Pero Rivera asegura que al año se mueven 500 millones de dólares en pensiones y el incumplimiento es del 0,2%. En el proyecto se promueve una revisión a la tabla hecha por el Ministerio de Inclusión Económica y Social. “A los jueces o las juezas les interesa un pepino la situación del varón”. En ese cálculo los padres deben pagar 14 pensiones al año, pero los padres solo reciben 12 salarios. Rivera cuenta que los padres deben recurrir a préstamos para cumplir con estos pagos y cuestionó que no exista la rendición de cuentas, un tema que se incluyen en el proyecto de ley.
El catedrático aclara que es evidente la situación de las madres solteras. Pero aquí el temor más que de la norma está en el sistema judicial y su comportamiento discrecional. “Tenemos miedo de cómo se interprete”. En la actualidad, según Rivera, el 70% de los juzgados de la niñez estarían a cargo juezas. “¿Cómo se despojan en términos técnicos y profesionales de la solidaridad de género?”. Dice que una alternativa serían equipos multidisciplinarios avalados por la Judicatura. Pero también habla de la necesidad de indicadores cualitativos para ampliar los estudios en este campo. “El sector justicia ha estado lento, incapacitado y torpe en generar mayores instrumentos de análisis”. Para los grupos feministas, el problema está en la falta de una justicia de calidad e independiente, sin injerencia directa del Ejecutivo. Que “elaboren sentencias justas, equilibradas, que logren el acuerdo de las partes y no se lleven por un ejercicio mecánico de sus funciones, medidos por número de resoluciones y número de sentencias”.
Rivera lamenta que el Código haya salido a última hora de la gestión del presidente Correa. “Nos afecta porque nos conduce al corre, corre. No sabemos quién lo va a liderar y el temor que tenemos es que sea políticamente maltratado, queremos que el debate sea de política pública, sin posiciones ideológicas, ni religiosas. Pero los movimientos de mujeres creen que con las reformas “el Presidente está institucionalizando la inequidad de género, al ser promovida y tolerada desde el mismo Estado”.
Otra demanda contra el Código de la Niñez
El 1 de abril de 2015, los abogados Farith Simon y Daniela Salazar, junto con las ciudadanas Andrea Muñoz y Andrea Orellana, presentaron una demanda de inconstitucionalidad contra el artículo 106 del Código de la Niñez referente al ejercicio de la patria potestad y sus incisos 2 y 4. En ambos, la normativa establece que ante falta de acuerdos o si ambos progenitores demuestran iguales condiciones, se preferirá a la madre para otorgarle la patria potestad.
Para los cuatro demandantes, estas disposiciones vulneran algunos derechos.
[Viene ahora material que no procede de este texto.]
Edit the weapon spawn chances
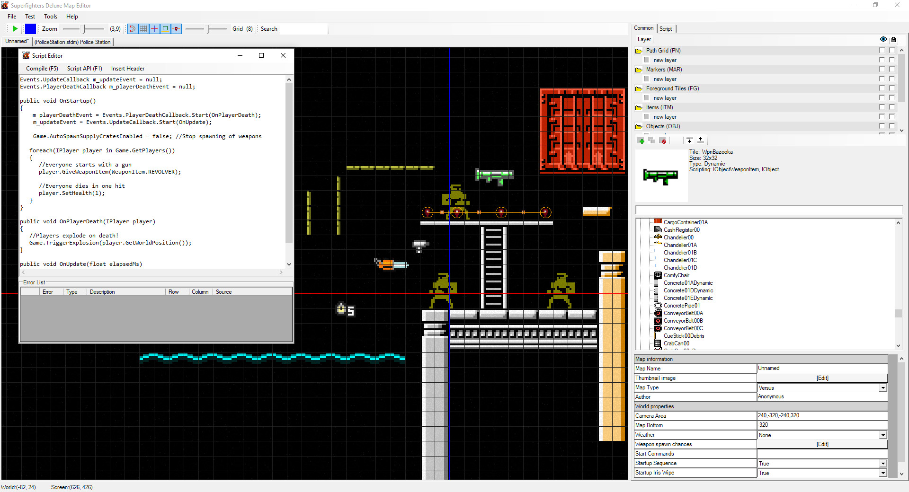 pyautogui.click(x=822, y=444)
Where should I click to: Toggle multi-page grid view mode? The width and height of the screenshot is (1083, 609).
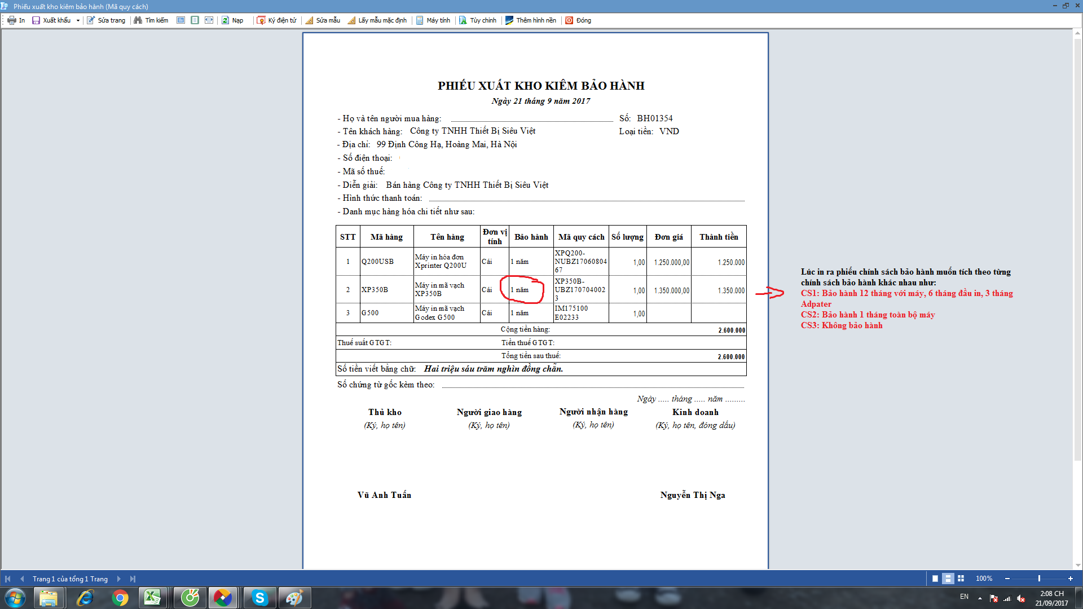click(x=961, y=579)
El primero es el principio de igualdad porque en la Constitución se establece que nadie podrá ser discriminado por razones de etnia, lugar de nacimiento, edad, sexo. Argumentan que “la regla arbitraria de la preferencia materna (…) data del año 1860. Sin lugar a dudas, la asignación automática de la tenencia a la madre es una disposición desactualizada que no obedece a la realidad actual”. En opinión de los juristas y de las ciudadanas, un análisis caso por caso es la mejor alternativa a esa regla.
En la demanda, que está en trámite en la Corte Constitucional, también se explica que este artículo y sus dos incisos va en contra del derecho de corresponsabilidad parental, pero también es “discriminatorio” porque, dicen los demandantes, perpetúa estereotipos en los roles de las mujeres. “De esta forma, se impone a la mujer expectativas específicas en relación con la vida familiar, limitando sus opciones en el mercado laboral”. Además, en querella se pide que la evaluación del interés superior del niño sea una actividad singular que debe realizarse en cada caso.